Reproducibility is ensured through several identifiers. Every evaluation includes a Config Hash (unique identifier for the configuration), Bootstrap Seed (ensures deterministic results), and Run ID (unique identifier for this evaluation run). Use these to reproduce results or share with your team.

Troubleshooting

"CI: N/A" or "ESS: — (unavailable)"

This indicates that propensities are missing or weights are not being used. Check the Gate & Diagnostics tab. If it says "Weights used: No," you need propensities. Solutions include:

  • Mapping a propensity column in Column Mapping if your logs have one
  • Enabling "Estimate propensities if missing" in Advanced Settings (less reliable but better than nothing)
  • If using estimated propensities, checking that your logs contain sufficient information (scores, ratings) for estimation to work

"Decision: INCONCLUSIVE"

This has several possible causes:

  • Gates failed: Check the Gate & Diagnostics tab. If overlap is 12% but minimum is 20%, you need more overlap; if ESS is 750 but minimum is 1000, you need more effective samples. Consider lowering thresholds if they are too conservative for your use case, or collect more data if they are reasonable.
  • CI unavailable: Goes back to the propensity issue described above.
  • Uplift LCB between thresholds: Your uplift LCB is above -Δharm but below Δmin. Here, the evidence does not strongly point either way. This is often legitimate when the policy has a small positive effect that is hard to detect with current sample size. Check Power & MDE to see if you are underpowered.

"Stress test not run"

This means propensities are required for stress tests. If your main evaluation does not have propensities (either mapped or estimated), stress tests cannot run. Fix the propensity issue first, then stress tests will execute automatically using the same propensities as the main evaluation.

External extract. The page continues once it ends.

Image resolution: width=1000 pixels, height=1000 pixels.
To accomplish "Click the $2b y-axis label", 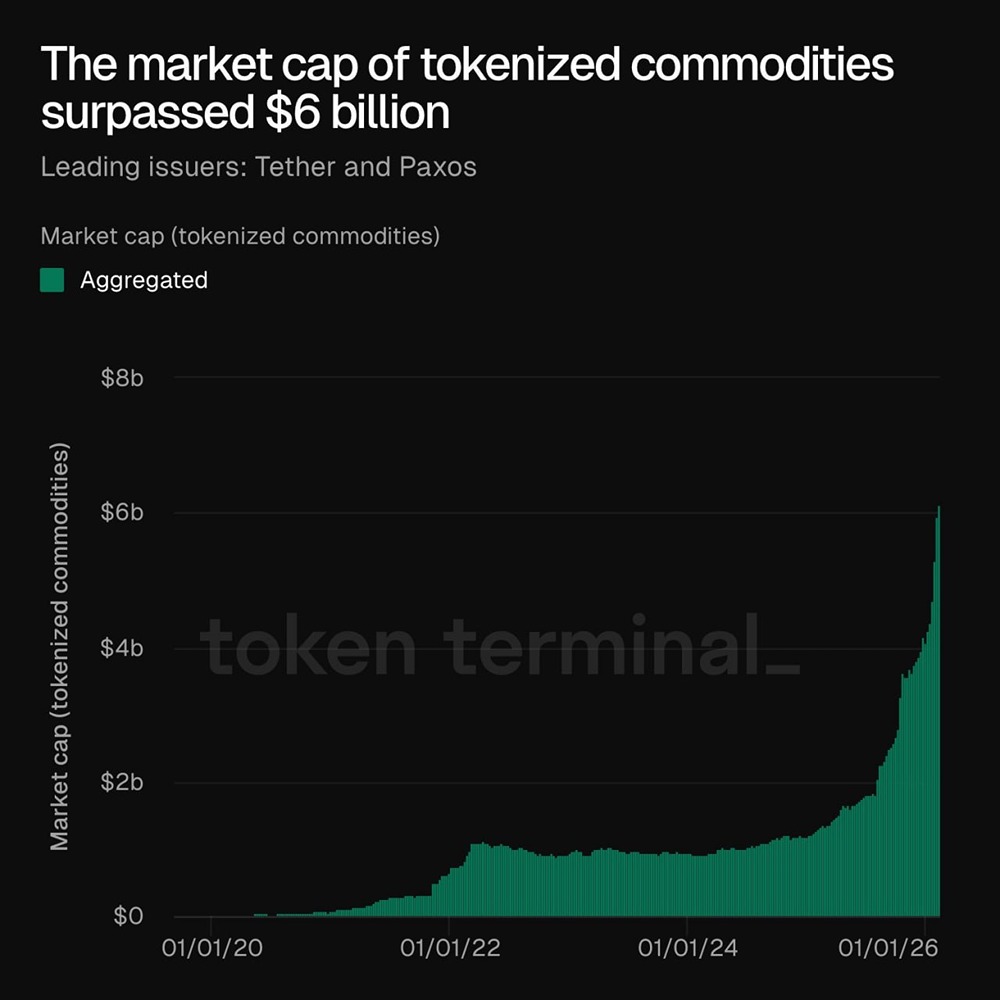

Column mapping not working

Ensure column names match exactly (they are case-sensitive). If auto-detection is not working, use "Configure Column Mapping" to manually select the correct columns from the dropdowns. The system recognizes common synonyms, but custom column names need manual mapping.

Pairwise diff shows "CACHE_MISS"

This means bootstrap replicates were not cached during evaluation. Re-run the leaderboard evaluation. Check that both policies have valid CI (ci_status == "ok"). If one policy has skipped gates, pairwise comparisons will not work.

Files not uploading

Check that:

  • File format is CSV or Parquet only
  • File size is not too large for your system
  • Try a different browser or clear cache if uploads hang

Best Practices

  • Always use true propensities when available. Estimated propensities may introduce additional uncertainty. If your logging system tracks exposure probabilities, include them in your logs file.
  • Start with default thresholds (20% overlap, 1000 ESS, 0.5% min uplift) as they are calibrated for typical recommendation systems. Only adjust them if you have strong reasons based on your specific context.
  • Check Gate & Diagnostics first before diving into detailed tabs. Understanding which gates passed and which failed guides where to focus your attention.
  • Review the Passport even if the decision seems clear. Passport contains critical context that future you (or your teammates) will appreciate when documenting what was checked and why a decision was made.
  • Run stress tests before shipping. Even if your policy passes all gates and shows good uplift, stress tests reveal fragility. A policy that breaks under inventory constraints might fail in production during high-demand periods.
  • Use the leaderboard for exploration when you have multiple candidates, and compare them all, as sometimes the third-ranked policy has better robustness characteristics or interpretability, making it a safer choice than the narrow winner.
  • Save Run IDs and Config Hashes for reproducibility. If someone questions your decision six months later, you can recreate the exact evaluation that informed your choice.
  • When using the leaderboard, make sure all candidate files use the same structure and represent comparable policies (same feature set, same user population). Do not compare policies trained on different user populations using the same logs, as the overlap will be poor and results misleading.